Entre 1985 y 2004, Marcelo Mario Sajen atacó y abuso a casi un centenar de mujeres en la provincia de Córdoba. Esta es la historia que se cuenta en “La noche más larga”. Moroco Colman elige para narrar esto una estructura narrativa dividida en episodios, que además aparecen desordenados desde el punto de vista cronológico. Es así que en esta película se ve cómo de una situación se pasa a otra más alejada en el tiempo. El momento que mejor deja en evidencia este procedimiento formal es aquel en que pasamos de ver cómo el violador (interpretado por un Daniel Aráoz en estado de gracia) elige y captura a sus víctimas, para de inmediato pasar a mostrar cómo es su vida en familia, con su mujer e hijos.

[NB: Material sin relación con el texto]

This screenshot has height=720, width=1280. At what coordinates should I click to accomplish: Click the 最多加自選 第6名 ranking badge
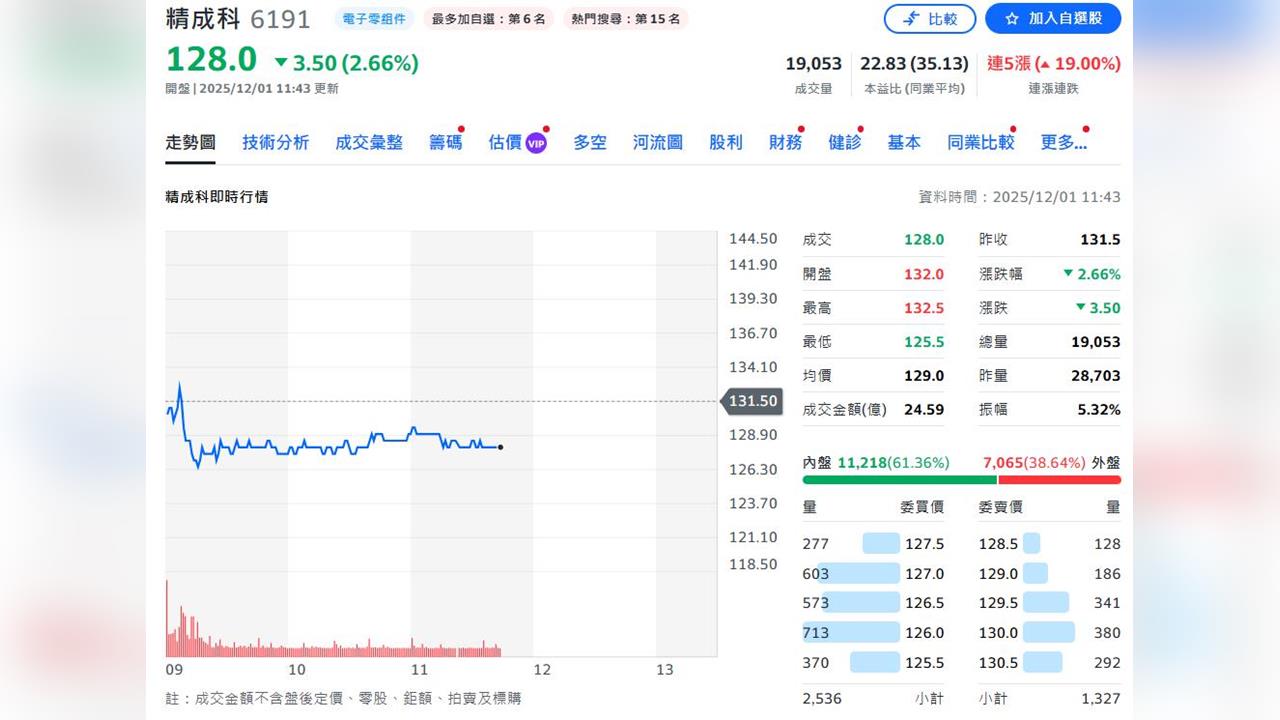coord(488,18)
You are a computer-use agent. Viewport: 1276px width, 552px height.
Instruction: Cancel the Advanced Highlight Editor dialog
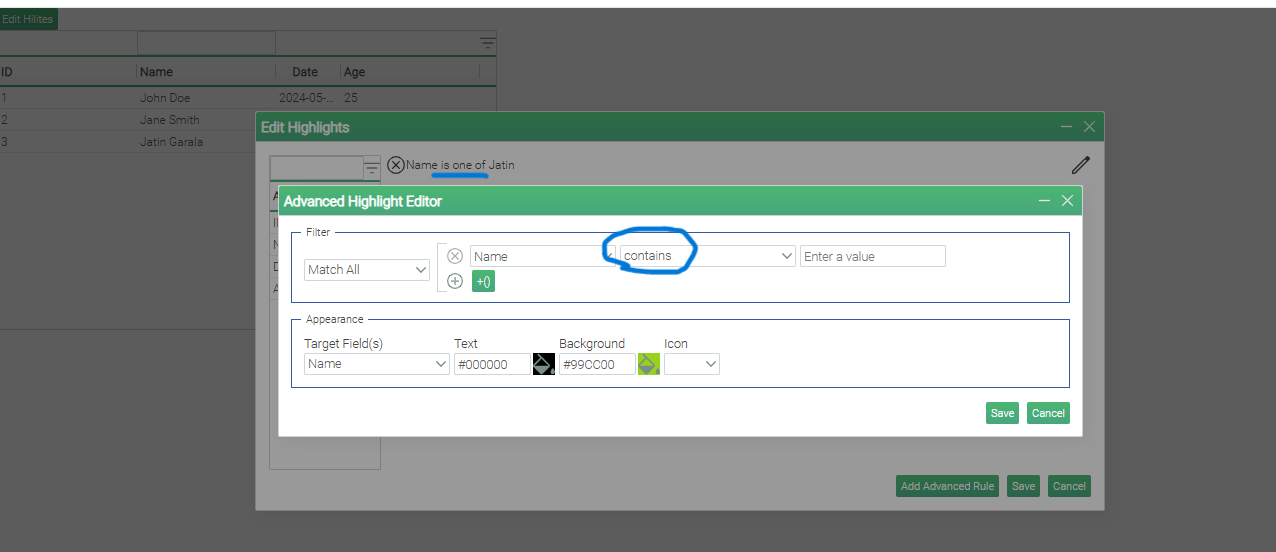pyautogui.click(x=1048, y=413)
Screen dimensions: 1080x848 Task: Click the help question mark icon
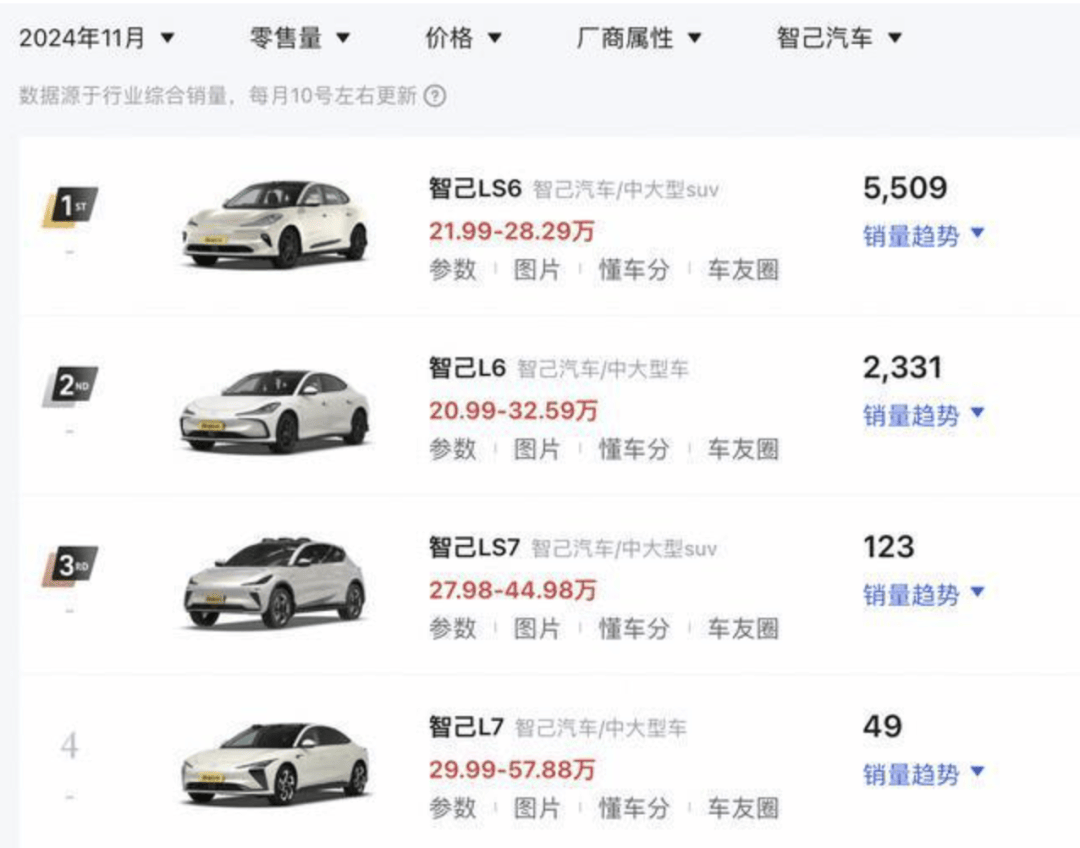pos(435,96)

De esta manera, el personaje puede ser un tipo repulsivo y moralmente condenable, al mismo tiempo que un padre que toma mate con su mujer en el living de su casa. El montaje veloz termina por crear una sensación de incomodidad y de desconcierto entre un aspecto del personaje y el otro. A esto también contribuye el paso entre un sonido chirriante a un momento cotidiano en el que prácticamente no se escuchan más que diálogos.

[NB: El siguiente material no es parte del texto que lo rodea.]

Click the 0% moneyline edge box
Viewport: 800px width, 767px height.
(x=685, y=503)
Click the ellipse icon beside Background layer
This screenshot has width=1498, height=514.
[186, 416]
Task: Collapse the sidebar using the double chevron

A la narrativa no-lineal se le suma otra característica que tiene que ver con la superposición de registros. Es decir, lejos de ser enteramente una historia que ilustra el accionar de Sajen, la película añade las huellas de lo que fue la investigación llevada a cabo para capturarlo. Es así que se pasa de la ficción al documental, incluyendo notas publicadas en los diarios sobre las violaciones, videos de archivo donde vemos el rostro del verdadero Sajen, y los comentarios de varias jóvenes cordobesas sobre el peligro de andar solas de noche en los sitios donde merodeaba el violador.
Pero hay varios problemas en “La noche más larga”. Uno de ellos tiene que ver con la necesidad del director de recurrir a la palabra, allí donde solamente hubieran bastado las imágenes. Esto se ve en el momento en que una de las muchachas escapa del violador, y llega hasta una plaza en la que se yergue una escultura mitológica. Entonces, el director decide interrumpir la acción para contar a qué refiere dicha escultura, y así ilustrar una obvia comparación entre un hecho histórico y las víctimas de Sajen. Algo similar ocurre con la voz en off que traza un paralelismo entre éste y la figura del sátiro. Son momentos en que la voz interrumpe la narración para ponerse por encima de ella e indicar un sentido único. Sin embargo, hay que decir que esto no es lo más molesto. Sucede que el film de Colman, con su superposición de registros, tiene la intención (por momentos demasiado evidente) de dar cuenta de lo horroroso del accionar de Sajen, y del pedido de justicia en nombre de sus víctimas. Las escenas de violaciones están filmadas de manera que se vea claramente el horror que pasaban las jóvenes capturadas. A priori, no hay nada de malo en la crudeza de las imágenes; lo que sí resulta más cuestionable es el hecho de que el film pueda mostrar las violaciones de manera explícita, pero no sea capaz de construir a las mismas chicas que las sufren como personajes con algún rasgo más allá de su rol de víctimas. Que todo esto termine, además, con imágenes de la marcha del “Ni una menos” habla a las claras de una película demasiado interesada en cuestiones de agenda, que termina por desechar las virtudes formales que la acercaban a ser un relato menos convencional.